It is a considerable tourist attraction as one of the most beautifully situated little towns in Poland. It enjoyed its greatest prosperity in the 16th and the first half of the 17th century, due to the trade in grain conducted along the Vistula. It became an economic backwater after that trade declined, and this freeze in economic development enabled the town to preserve its Renaissance urban plan and appearance. Since the 19th century it has become a popular holiday destination, attracting artists and summer residents.
Kazimierz Dolny is an art center in Poland. Many painters retreat to this small town to paint and sell their work. Galleries can be found in almost every street, offering for sale sculptures, stained-glass, and fine-art paintings. In the market, folk art is for sale at unbeatable prices
[edit] Jewish life
A small Jewish community was present in the city from the time of Casimir III the Great in the 14th century. The king granted the Jews a writ of rights which caused the town to become a focal point for Jewish immigration.
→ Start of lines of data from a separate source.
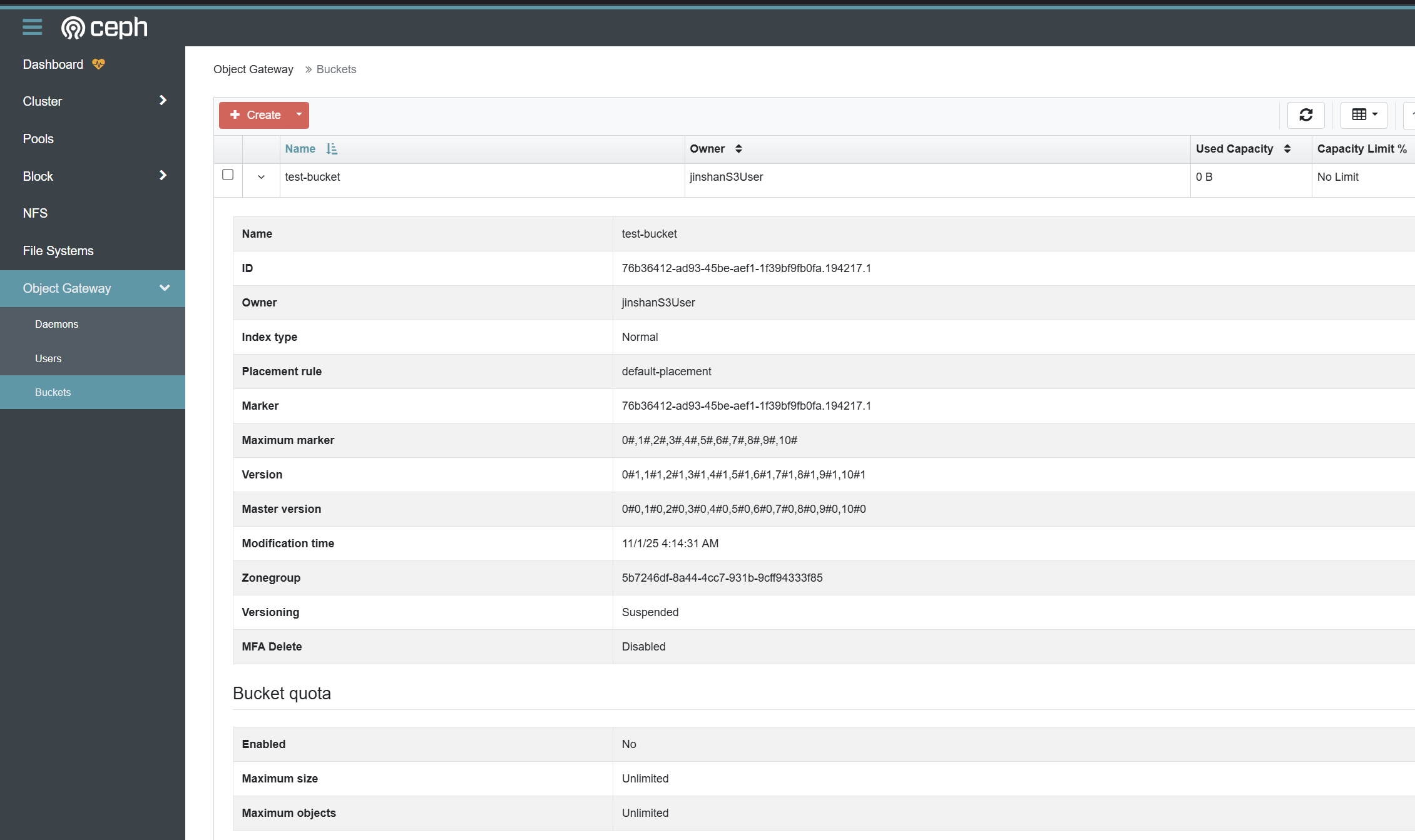1415x840 pixels.
Task: Click the test-bucket name cell
Action: click(x=312, y=177)
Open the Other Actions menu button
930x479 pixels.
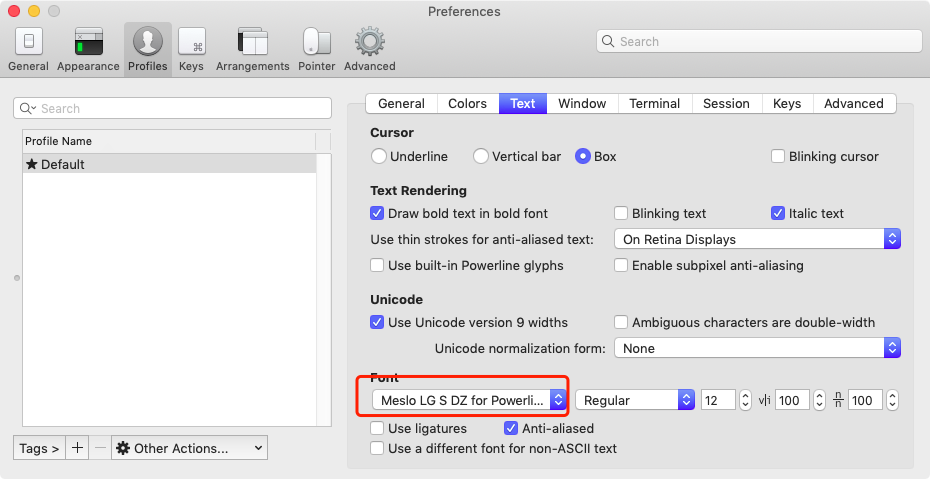(189, 448)
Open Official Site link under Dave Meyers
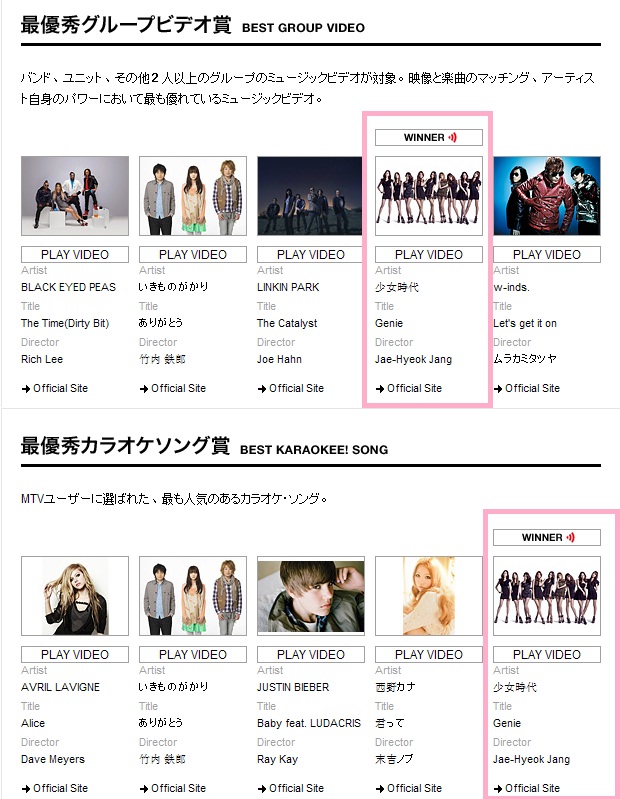Screen dimensions: 620x799 (55, 788)
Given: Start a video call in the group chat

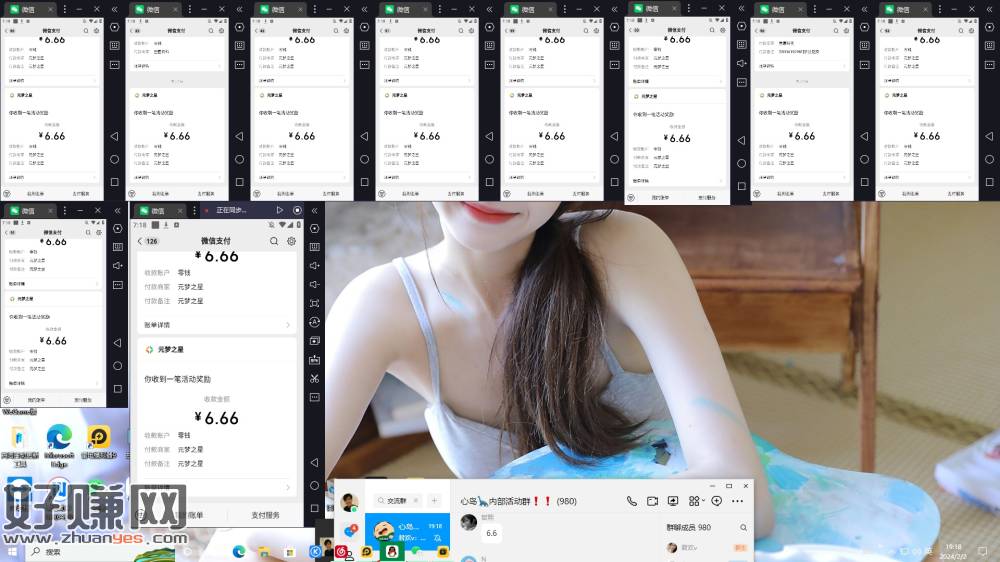Looking at the screenshot, I should point(652,501).
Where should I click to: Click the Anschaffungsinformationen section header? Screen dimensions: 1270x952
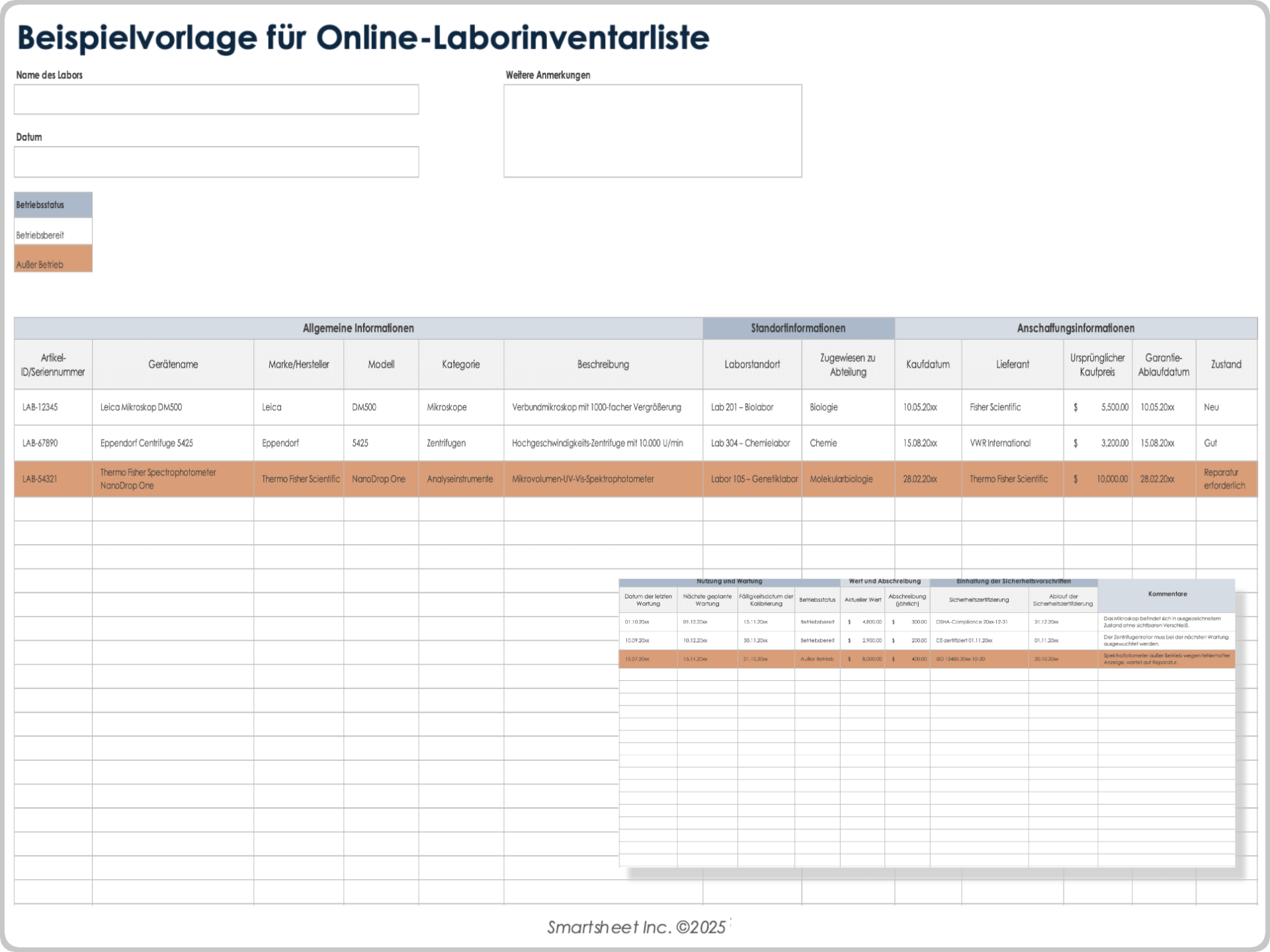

When John III Sobieski became King in 1674, he granted the Jews of Poland a respite from taxes. Sobieski also reconfirmed for the Jews all the rights they had been granted by previous kings. During his reign, the housing restrictions were abolished and the Jewish community began to flourish again.
In the 19th century, Yehezkel Taub, a disciple of the "Seer of Lublin", founded the Hasidic dynasty of Kuzmir in the town.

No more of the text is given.